I only have access to the Spirit in This Present Moment. Can I be aware instead of asserting myself? Can I accept the least of these? Can I understand that the least of these lives in me? When I accept her, I can give grace more freely and genuinely to others.

Recently I have had to look at an argumentative side of me. I had to accept that I still carry around quite a bit of guilt. As I lay the guilt down and acknowledge my powerlessness, God’s Spirit rests on my spirit. I can accept my smallness and know that He is Big Enough. I can be generous in spirit. 

I don’t have to assert, just accept.

I’m so grateful the Word of God includes stories of confused and hardened men who brushed shoulders with Jesus and had their shells blown off. I can hardly follow this story with all its twists and turns! But this I can get...

Treasure and ponder these words! (Luke 9:44)

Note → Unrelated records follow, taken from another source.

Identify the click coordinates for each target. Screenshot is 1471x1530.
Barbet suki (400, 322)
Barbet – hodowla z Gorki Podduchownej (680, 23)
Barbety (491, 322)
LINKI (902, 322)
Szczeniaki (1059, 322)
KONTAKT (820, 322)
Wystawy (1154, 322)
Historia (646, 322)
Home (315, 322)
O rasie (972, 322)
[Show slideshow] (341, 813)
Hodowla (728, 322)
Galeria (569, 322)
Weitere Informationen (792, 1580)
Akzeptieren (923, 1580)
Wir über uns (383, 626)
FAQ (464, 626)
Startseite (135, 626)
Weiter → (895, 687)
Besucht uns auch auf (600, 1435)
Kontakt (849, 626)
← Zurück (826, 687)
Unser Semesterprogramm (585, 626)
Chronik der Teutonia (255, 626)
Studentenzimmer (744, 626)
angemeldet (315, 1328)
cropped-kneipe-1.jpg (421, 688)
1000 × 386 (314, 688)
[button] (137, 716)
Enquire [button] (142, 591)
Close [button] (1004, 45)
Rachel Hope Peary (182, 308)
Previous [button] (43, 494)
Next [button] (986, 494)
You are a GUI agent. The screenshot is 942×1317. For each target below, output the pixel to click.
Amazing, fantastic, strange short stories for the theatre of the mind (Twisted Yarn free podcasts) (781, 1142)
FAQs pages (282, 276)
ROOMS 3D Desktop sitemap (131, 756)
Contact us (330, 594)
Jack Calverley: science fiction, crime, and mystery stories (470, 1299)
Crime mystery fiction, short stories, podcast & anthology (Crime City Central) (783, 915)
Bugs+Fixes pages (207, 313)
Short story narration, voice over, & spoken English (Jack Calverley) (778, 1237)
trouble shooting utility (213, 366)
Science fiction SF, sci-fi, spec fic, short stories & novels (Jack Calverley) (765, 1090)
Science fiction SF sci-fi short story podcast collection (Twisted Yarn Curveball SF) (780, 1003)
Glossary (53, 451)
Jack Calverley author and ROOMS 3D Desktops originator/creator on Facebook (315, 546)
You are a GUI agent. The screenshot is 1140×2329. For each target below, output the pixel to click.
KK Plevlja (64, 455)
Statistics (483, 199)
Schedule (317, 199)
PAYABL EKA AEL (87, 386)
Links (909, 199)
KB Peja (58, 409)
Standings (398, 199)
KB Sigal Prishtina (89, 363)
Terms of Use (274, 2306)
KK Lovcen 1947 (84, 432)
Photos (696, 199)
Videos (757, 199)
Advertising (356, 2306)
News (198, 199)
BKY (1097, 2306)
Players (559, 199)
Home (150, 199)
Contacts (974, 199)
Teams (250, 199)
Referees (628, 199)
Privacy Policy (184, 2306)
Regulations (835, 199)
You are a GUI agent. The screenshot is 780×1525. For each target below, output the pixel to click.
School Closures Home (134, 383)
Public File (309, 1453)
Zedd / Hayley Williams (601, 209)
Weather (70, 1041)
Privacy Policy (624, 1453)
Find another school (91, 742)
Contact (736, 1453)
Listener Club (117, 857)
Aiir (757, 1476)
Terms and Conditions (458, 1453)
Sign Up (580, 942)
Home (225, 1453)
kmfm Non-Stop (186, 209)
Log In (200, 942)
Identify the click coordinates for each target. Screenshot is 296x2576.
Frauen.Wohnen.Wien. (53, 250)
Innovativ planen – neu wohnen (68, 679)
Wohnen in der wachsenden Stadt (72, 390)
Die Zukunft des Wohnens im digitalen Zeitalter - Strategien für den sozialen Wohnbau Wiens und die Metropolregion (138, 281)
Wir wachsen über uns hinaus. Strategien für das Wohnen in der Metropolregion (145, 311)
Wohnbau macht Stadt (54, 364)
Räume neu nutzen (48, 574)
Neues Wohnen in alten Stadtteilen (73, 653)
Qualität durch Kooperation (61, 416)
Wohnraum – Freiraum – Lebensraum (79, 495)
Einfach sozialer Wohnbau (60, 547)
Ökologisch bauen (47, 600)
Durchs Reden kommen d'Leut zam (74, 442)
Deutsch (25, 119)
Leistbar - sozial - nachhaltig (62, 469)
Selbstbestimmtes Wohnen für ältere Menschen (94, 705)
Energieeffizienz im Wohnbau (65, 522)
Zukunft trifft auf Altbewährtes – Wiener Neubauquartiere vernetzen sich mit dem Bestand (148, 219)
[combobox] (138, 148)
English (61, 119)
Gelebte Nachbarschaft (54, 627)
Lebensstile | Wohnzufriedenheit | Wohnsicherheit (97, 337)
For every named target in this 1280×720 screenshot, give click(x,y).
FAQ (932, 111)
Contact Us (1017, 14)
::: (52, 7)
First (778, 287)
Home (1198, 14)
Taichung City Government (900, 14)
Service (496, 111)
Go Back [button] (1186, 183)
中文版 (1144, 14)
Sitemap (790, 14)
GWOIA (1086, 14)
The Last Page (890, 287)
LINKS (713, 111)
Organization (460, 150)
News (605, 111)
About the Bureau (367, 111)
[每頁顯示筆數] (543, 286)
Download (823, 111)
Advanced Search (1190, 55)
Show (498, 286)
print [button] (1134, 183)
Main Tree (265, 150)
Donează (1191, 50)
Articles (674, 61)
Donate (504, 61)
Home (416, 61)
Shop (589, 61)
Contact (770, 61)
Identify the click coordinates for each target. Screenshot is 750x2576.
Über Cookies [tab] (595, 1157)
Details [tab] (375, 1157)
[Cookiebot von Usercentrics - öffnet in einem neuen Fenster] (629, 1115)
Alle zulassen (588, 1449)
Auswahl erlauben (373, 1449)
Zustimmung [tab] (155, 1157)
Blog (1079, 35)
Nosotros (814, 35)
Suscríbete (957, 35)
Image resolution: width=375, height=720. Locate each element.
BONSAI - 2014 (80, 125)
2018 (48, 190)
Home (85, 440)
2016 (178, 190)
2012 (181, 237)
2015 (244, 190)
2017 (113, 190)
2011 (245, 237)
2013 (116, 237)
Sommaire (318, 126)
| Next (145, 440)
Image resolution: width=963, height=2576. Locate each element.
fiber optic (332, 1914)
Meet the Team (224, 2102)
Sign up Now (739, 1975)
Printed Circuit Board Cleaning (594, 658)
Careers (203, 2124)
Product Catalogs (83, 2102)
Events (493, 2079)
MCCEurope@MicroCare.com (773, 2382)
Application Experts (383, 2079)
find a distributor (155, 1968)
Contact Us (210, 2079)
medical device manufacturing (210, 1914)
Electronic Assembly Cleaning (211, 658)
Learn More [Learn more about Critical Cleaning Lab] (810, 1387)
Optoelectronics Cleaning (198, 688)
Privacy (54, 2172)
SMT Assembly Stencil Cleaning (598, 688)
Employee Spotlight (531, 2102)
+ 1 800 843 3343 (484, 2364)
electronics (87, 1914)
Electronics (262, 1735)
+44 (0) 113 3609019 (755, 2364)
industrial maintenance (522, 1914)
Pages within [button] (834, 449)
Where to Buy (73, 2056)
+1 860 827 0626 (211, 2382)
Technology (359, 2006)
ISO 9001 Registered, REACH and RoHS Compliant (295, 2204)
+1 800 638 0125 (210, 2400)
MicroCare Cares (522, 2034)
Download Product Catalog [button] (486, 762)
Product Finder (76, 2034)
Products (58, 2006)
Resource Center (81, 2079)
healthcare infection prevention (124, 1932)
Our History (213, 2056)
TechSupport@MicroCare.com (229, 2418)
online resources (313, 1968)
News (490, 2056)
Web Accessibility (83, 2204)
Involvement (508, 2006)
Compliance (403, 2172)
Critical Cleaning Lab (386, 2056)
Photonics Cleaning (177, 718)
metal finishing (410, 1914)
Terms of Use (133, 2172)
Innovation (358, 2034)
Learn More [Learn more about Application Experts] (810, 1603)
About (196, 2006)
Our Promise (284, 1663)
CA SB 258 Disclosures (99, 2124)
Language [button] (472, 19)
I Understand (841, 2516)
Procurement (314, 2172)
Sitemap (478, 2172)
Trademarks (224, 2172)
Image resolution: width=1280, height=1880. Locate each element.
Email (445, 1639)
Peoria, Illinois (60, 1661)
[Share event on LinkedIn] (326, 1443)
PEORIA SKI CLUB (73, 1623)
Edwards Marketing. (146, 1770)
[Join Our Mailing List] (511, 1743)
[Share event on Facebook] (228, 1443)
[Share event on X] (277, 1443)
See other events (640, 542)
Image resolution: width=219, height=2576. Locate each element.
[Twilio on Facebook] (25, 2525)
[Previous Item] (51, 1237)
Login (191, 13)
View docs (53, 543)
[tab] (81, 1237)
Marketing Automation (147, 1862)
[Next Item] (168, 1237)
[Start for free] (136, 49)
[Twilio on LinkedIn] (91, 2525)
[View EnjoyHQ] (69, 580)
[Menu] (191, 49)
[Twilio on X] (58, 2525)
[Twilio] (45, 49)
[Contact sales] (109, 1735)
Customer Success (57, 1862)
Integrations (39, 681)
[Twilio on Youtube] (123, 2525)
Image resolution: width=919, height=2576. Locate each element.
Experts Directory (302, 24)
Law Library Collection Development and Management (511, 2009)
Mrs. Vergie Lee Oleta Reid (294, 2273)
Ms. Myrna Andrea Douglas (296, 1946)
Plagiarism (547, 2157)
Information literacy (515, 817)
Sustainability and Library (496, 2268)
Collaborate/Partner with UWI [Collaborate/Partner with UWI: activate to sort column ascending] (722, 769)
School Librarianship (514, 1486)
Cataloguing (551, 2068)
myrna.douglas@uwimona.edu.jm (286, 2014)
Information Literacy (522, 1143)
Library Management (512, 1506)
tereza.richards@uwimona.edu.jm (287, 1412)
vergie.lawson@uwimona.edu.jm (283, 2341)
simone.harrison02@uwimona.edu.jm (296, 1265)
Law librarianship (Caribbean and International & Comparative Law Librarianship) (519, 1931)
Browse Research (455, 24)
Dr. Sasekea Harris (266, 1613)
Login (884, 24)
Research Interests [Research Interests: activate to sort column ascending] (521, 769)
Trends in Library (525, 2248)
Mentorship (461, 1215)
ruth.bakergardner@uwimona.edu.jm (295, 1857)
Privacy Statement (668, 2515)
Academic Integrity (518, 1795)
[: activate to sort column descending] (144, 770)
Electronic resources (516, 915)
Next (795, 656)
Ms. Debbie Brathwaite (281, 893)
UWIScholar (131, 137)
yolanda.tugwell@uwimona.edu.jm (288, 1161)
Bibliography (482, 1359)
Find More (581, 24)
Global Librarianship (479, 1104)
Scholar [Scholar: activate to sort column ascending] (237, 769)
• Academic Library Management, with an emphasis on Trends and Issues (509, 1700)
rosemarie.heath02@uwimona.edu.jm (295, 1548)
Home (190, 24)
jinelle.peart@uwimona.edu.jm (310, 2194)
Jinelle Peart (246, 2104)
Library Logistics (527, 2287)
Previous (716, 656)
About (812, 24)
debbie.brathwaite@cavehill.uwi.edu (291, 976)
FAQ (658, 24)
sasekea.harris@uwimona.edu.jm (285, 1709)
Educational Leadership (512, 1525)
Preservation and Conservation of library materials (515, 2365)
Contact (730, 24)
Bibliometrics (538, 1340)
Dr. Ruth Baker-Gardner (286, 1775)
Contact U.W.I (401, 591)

I will treasure them. I will muse.

Sunday
Jan302011

Three Things I Know

The other day at church Lloyd, my pastor, asked us to make a list of the things we know “for sure.” Enlightened, I recalled our return from Honduras when I had understood that I knew so little for sure. In those early weeks we were grieving the loss of our home, our identity, our sons, our livelihood. I sometimes repeated this refrain in the recesses of my heart: I know so little for sure, like 3 things. 

  1. Jesus is the Son of God.
  2. He died on a cross for my sins and arose from the grave.
  3. He’s coming back one day for me, His bride.

I looked at this as the glass half empty. I only know three things for sure. 

As Lloyd preached, the fruit of the last four years caught my eye. Knowing three things for sure is more like a glass half full. I KNOW THESE THREE FOR SURE. As we traversed the next few years of grief, these three things lay on the ground before me like living stone steps. Put your foot here. Avoid that mud. Walk in this place. Balance. Yes. Forward. Now, the other foot. OK. You can take another step.

The truth on the ground before me, solid and unmoving, outlined a path forward out of the ruins. 

Gratitude wells up in my soul. Lord, Thank you for giving me 3 things to wrap my decimated life around. I look back on that time now with hope and trust. At the time, though, I had very little hope and I had almost no trust. I had ONLY the three stones beckoning me forward. 

Whenever I have this word - ONLY - in combination with Jesus, I have an abundance.